§ **Given text**:
[start]

Search code examples
c#.netlinq-to-sql

IQueryable<T> extension method to take data in batches


Has anyone found/coded extension method that query data (using linq to sql) in batches? I've seen IEnumerable extensions but I'm looking for something I might use like this:

IQueryable<Order> orders = from i in db.Orders select i;
foreach(var batch in orders.InBatches(100))
{
   //batch of 100 products
   foreach(var order in batch)
   {
      //do something
   }
}

Solution

  • What you can do is this:

    public static IEnumerable<T[]> InBatches<T>(this IQueryable<T> collection, int size)
    {
        List<T> batch = new List<T>(size);
    
        foreach (T item in collection)
        {
            if (batch.Count == size)

[end]

§ **Dataset excerpt**:
[start]

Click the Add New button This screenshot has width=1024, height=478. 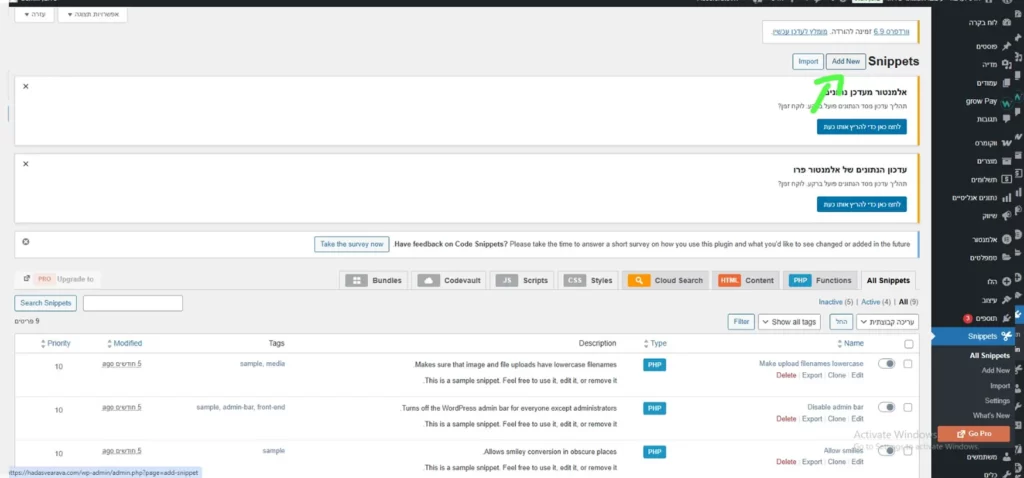[x=846, y=61]

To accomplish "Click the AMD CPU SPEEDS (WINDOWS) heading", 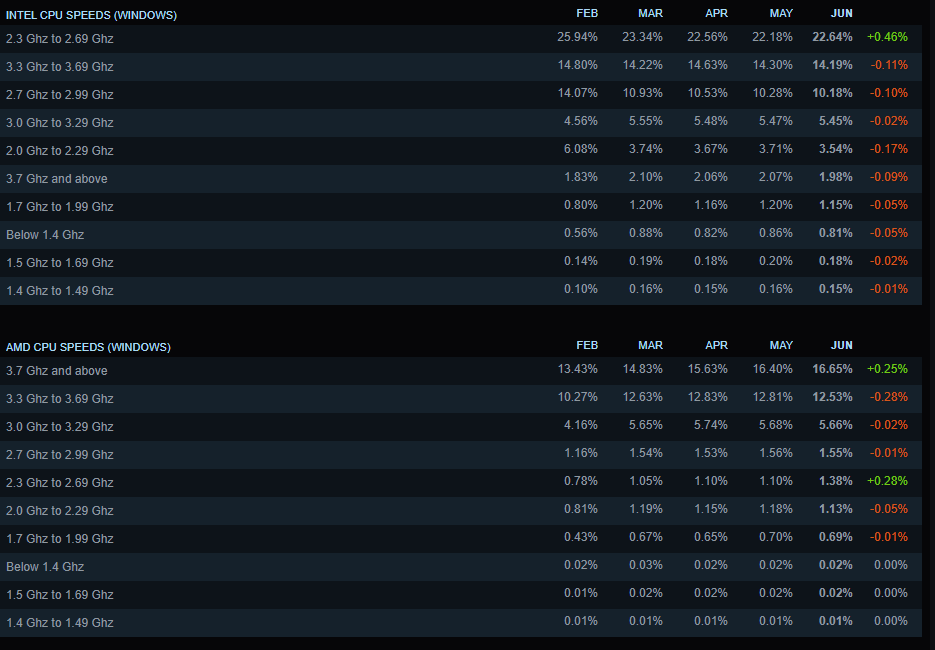I will coord(88,347).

[end]

§ **Tasks to carry out**:
[a] Which loop variables do the foreach statements in the thread on batching IQueryable queries declare?
[b] Can you carry on the thread on batching IQueryable queries from its last line?

§ **Exercise answers**:
[a] batch, order, item

[b]
            {
                yield return batch.ToArray();
                batch.Clear();
            }
    
            batch.Add(item);
        }
    
        if (batch.Count > 0) yield return batch.ToArray();
    }
    

    This extension method loops through the IQueryable once (i.e. one single query to the database) and spits out batches as arrays in a streaming fashion. By streaming the results, it allows just a subset of the data to be kept in memory (which is interesting for very large data sets).

    Usage:

    IQueryable<Order> orders = from order in db.Orders select order;
    foreach (Order[] batch in orders.InBatches(size: 100))
    {
       // Batch of 100 products
       foreach(Order order in batch)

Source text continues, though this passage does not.